When Accelerators Turn into Sweaters (2016-ongoing) results from his research at CERN on the properties and imaginary qualities of superconductors
Titled Unknown Unknowns. An Introduction to Mysteries, the 23rd Triennale Milano International Exhibition presents more than a hundred works, projects and installations, trying to answer a series of questions about ‘what we don’t know we don’t know’. Involving designers, architects, artists, playwrights and musicians, the exhibition deals with the unknown in different topics: from the evolution of the cities to the oceans, from genetics to astrophysics.
In 2016, the Lithuanian artist Julijonas Urbonas spent one month in residency at CERN, where he researched the unique properties and imaginary qualities of superconductors – an essential material for particle accelerators, being the Large Hadron Collider, the largest superconducting system in the world.

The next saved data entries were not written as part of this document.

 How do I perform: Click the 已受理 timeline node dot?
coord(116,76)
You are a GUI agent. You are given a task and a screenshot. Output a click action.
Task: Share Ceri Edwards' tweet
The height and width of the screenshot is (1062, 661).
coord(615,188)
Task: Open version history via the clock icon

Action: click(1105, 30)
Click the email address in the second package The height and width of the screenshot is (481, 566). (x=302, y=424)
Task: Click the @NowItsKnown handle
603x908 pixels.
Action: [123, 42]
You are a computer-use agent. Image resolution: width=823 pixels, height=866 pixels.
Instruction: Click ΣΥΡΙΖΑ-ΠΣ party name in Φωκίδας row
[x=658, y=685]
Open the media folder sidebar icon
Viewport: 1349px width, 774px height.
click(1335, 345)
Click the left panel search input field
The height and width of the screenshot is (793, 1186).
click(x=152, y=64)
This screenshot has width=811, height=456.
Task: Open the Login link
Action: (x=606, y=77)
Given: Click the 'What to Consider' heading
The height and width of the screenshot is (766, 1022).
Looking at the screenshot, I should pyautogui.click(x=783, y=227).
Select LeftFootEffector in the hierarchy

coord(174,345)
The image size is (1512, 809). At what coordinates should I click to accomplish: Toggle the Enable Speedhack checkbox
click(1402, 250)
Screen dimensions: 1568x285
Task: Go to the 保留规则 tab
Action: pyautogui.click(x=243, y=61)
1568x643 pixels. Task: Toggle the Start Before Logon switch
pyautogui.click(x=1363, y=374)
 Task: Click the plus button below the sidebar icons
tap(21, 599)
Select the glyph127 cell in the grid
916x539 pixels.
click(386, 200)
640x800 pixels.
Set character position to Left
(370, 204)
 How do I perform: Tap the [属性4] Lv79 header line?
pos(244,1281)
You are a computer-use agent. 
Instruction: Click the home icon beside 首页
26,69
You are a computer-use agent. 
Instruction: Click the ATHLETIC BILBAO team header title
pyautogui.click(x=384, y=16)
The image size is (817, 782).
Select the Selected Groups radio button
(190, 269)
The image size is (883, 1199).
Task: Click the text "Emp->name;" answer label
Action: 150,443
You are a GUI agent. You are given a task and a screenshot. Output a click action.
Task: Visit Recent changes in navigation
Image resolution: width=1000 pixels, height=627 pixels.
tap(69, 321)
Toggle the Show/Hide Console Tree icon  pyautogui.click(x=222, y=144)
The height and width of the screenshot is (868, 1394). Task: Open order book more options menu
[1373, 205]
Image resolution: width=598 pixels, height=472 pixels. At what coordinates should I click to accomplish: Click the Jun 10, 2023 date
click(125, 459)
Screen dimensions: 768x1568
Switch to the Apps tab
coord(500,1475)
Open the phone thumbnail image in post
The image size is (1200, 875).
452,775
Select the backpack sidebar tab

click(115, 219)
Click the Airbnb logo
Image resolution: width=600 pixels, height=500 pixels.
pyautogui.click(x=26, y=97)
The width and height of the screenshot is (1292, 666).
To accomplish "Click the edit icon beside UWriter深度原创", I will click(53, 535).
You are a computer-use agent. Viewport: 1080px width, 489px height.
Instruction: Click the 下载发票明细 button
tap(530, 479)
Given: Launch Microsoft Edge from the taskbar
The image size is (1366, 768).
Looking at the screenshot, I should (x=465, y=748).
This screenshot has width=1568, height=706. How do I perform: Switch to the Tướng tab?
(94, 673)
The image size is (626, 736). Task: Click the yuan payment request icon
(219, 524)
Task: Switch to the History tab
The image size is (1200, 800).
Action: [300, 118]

Remarkably, he was engaged in quantum magnetic levitation – a phenomenon that occurs when a superconductor at its critical temperature levitates over a magnetic source, known as the Meissner effect. The artist was experimenting with knitting superconductor fibres immersed underwater – non-coated superconductors can ignite under oxygen exposure – and looking into cryogenics to make them levitate. Urbonas started wondering how such a poetic abuse of technology could affect scientific language and metaphors. He materialised this insight into a CERN-like heritage object like the ones on view in the Laboratory’s collection, developing When Accelerators Turn into Sweaters (2016-ongoing).
He created a full-scale stainless steel replica of a section from the Large Hadron Collider and developed a way to weave these superconducting fibres into textiles. These cables dangle and entangle as a sweater-like knitwork object levitates in response to a magnetic field. ‘What such a staged thought experiment does to the metaphor of the building blocks (or rather threads) of the universe?’ the artist poses.
The 23rd Triennale Milano International Exhibition Unknown Unknowns. An Introduction to Mysteries runs until 11 December 2022.